Desde lejos podían distinguir a través de las ventanas alargadas a los miembros de Buhofante. Carlos, tuvo la impresión de estar recordando una escena interpretada por el grupo Buhofante tras unos cristales y no la de estar viendo a sus componentes de carne y hueso en La Prensa, tomando cervezas y altramuces, cascando sin aliento. Quiso traducir los gestos desmañados de Esteban Varo; la languidez del braceo de Bustos por encima de la mesa; el porte insulso de Miriam yendo a la barra. Se fijó en el simpático encuadre de Cándido Ugía y de Rosi Calero anticipando los polvos de la noche en el piso de ella. A estas alturas, la presencia de Miriam le produjo a Carlos un rechazo evidente. Se había esforzado mucho con Miriam, habían repetido durante horas en el parque o en el piso de esta, movimientos de danza, de expresión corporal, de dominio del espacio escénico. Después de tanta dedicación no había conseguido de ella ni siquiera una figurante de medio pelo.
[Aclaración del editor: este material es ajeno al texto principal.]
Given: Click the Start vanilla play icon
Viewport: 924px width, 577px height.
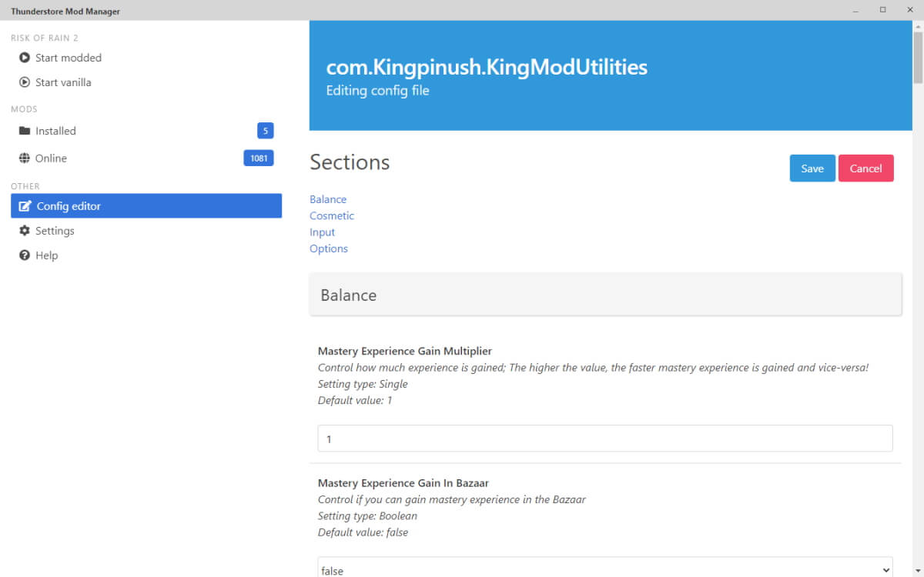Looking at the screenshot, I should pyautogui.click(x=25, y=82).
Quizás las causas habían sido, pensó, además de sus modales cursis, aprendidos en la televisión, la austeridad de su mente, cuya principal comportamiento intelectual era el de retener artículos legales y jurisprudencia. Carecía de la plasticidad espiritual necesaria para negarse a sí misma y ser otra distinta, incluso antagónica a su naturaleza, sobre un escenario. Cuando entraron en el bar, a Emilio lo invadió una dulzura insufrible para Carlos. La mirada cachonda de Miriam atravesó la atmósfera viciada del bar y se prendió a Emilio. Carlos observó a Miriam, el trazo redondo de su cara, su indumentaria con prendas tejanas y un pañuelo con estrellitas metálicas en la cabeza, a sabiendas de que a Emilio le privaba la ropa vaquera en una chica. Carlos, vitoreado por los componentes de Buhofante, ocupó el lugar destacado que le habían reservado. La congoja por la pérdida del grupo no le dejó abrir la boca, solo pudo ofrecerles a ellos (y sobre todo a sí mismo) algunas lágrimas muy sentidas. Recibió besos, abrazos, palabras reconfortantes. Emilio, en nombre de Buhofante, le hizo entrega de una máscara de la tragedia clásica, con una leyenda en la placa del basamento:
En agradecimiento a Carlos Malavé Ruiz
Director del grupo de Teatro Universitario Buhofante
Emilio, a pesar de ser partícipe y promotor de aquel reconocimiento, le resultaban faltos de hondura los agasajos dedicados a su buen amigo. Se mantuvo en un segundo plano al grupo y vio a Carlos sofocado bajo un laberinto de interpelaciones cruzadas, alternas con aspavientos y expresiones elegíacas por la extinción de Buhofante. Carlos Malavé interpretó como pudo el papel de homenajeado, aunque tenía claro que la extinción del grupo, suponía para los demás la liberación de los ensayos y de la servidumbre de dar representaciones en universidades de todo el país. Y no le faltaba razón, Miriam, seguida por Esteban Varo y Teresa Luque estaban festejando su cese permanente como actores y la libertad ganada, y no precisamente la liquidación de una actividad desarrollada durante dos cursos, con momentos inolvidables y divertidos, pero onerosa para sacar los cursos año por año.